Fair enough… probably some of my learning curve frustrations boiled over into the calendar poc exercise. I do like the architectural viewpoint of Ember, especially with components. But, shit… the docs just leave out so many details – most importantly, many (especially at the official Ember site) don’t really indicate very well exactly which file they are working in, or that some pre-work that took place.
It would be nice if addons would be required to work in a vanilla build before they are given direct access to the ember install command.
It would also be nice if a dev / learning ember install were created that was annotated and strung a route (static JSON) to a model, to a component, to a template. The todo exercise is nice, but now outdated with since fixtures are deprecated.
Going through the learning, pluralizations, and where they are used, is still one of the most confusing things. Still not sure if they only go from a route to a model or what. Not sure if I need to make a plural model as well as a singular one… Not sure if I need to name my RESTful services as plural or singular always… Not sure how to, really, handle pluralizations that don’t fit the plural model (e.g. the word: “series”). The docs say to add some code – uhm, somewhere, but don’t really say where and I couldn’t get it to work. A nice little diagram for pluralization use would be fabulous.

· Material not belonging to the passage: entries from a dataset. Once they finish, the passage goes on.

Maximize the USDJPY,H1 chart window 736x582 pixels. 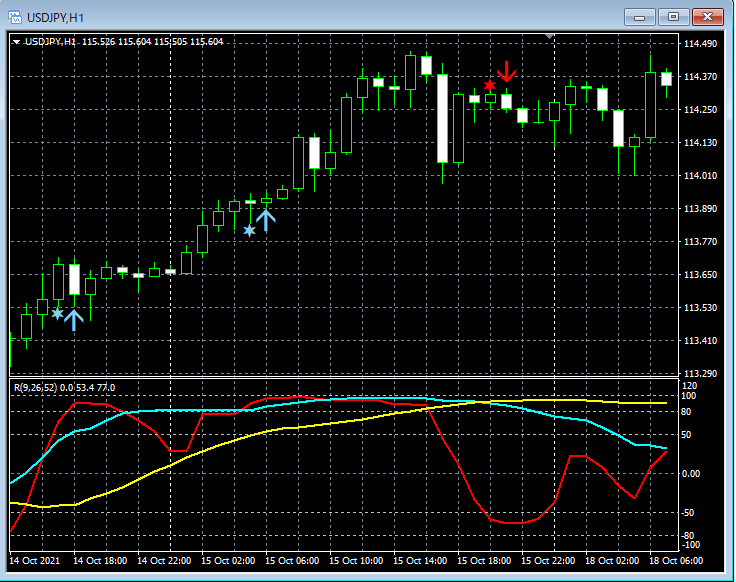[x=674, y=17]
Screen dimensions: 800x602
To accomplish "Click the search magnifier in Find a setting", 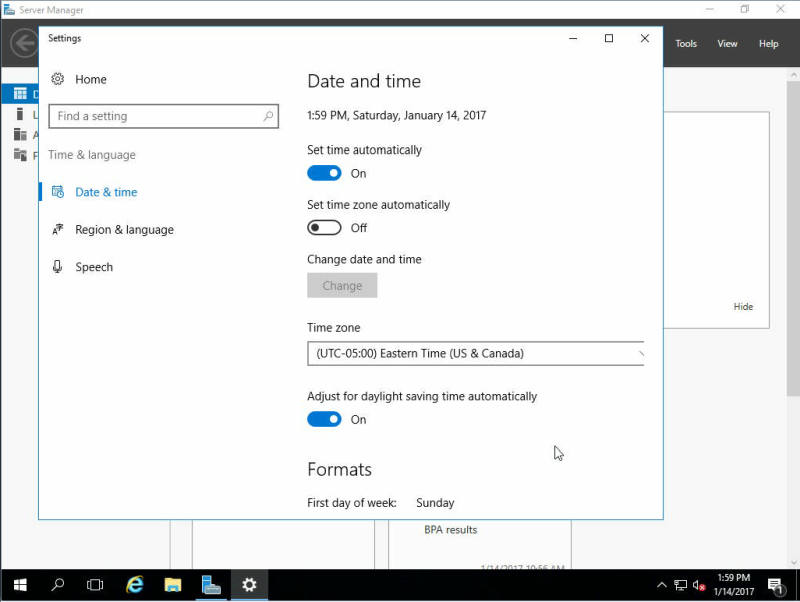I will point(268,116).
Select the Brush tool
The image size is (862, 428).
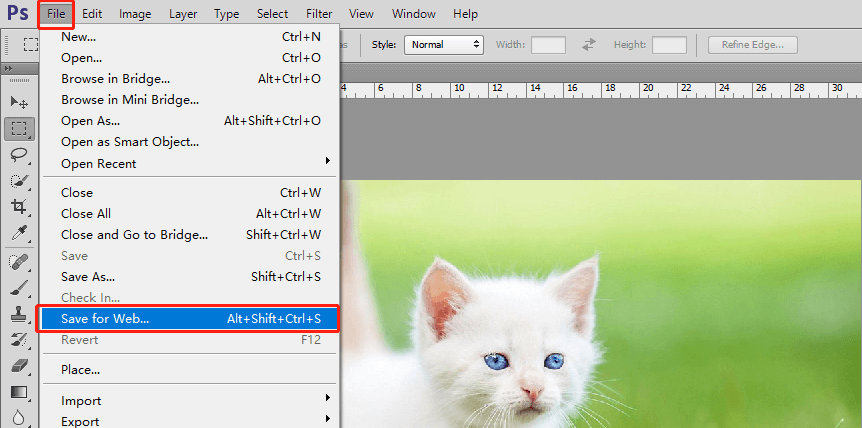tap(19, 287)
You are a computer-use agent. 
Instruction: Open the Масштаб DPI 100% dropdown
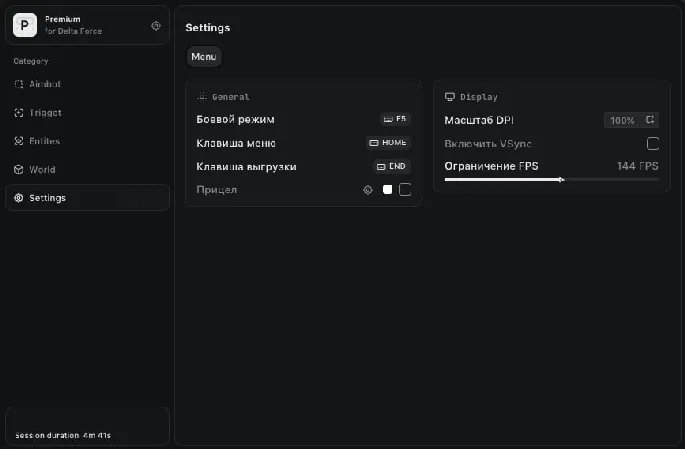pos(630,120)
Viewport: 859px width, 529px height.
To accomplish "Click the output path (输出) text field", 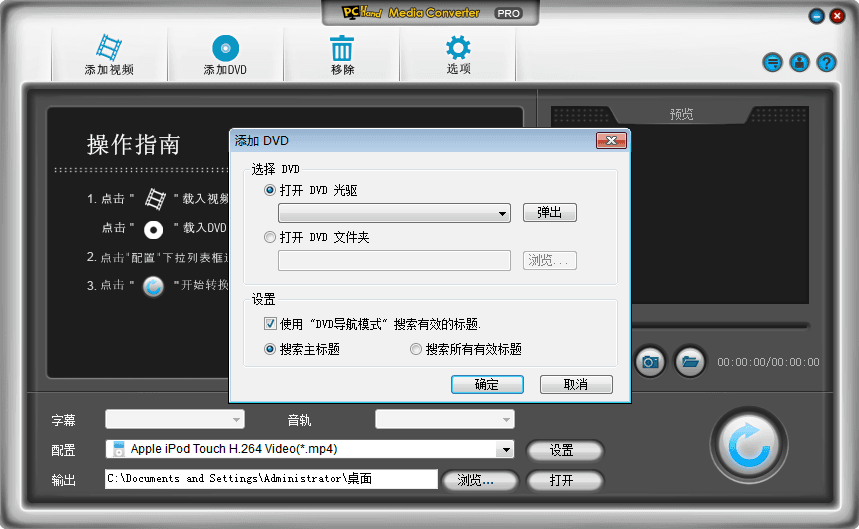I will [x=271, y=480].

Lastly, the weird (IMO) JSON returns: { object: {} } or { objects: [{ }] }
I imagine that the reason is for side loading… which is nice, but that one feature adds a ton more complexity to back end services that, sometimes, cannot be changed. No?
Specifying in the model if the return is a side load of multiple other models or a singular object would be great. I’m sure that a lot of consumers of mobile aggregation services would love it.
Anyhow, let me try out your solution and get back to you. Thanks for the suggestion.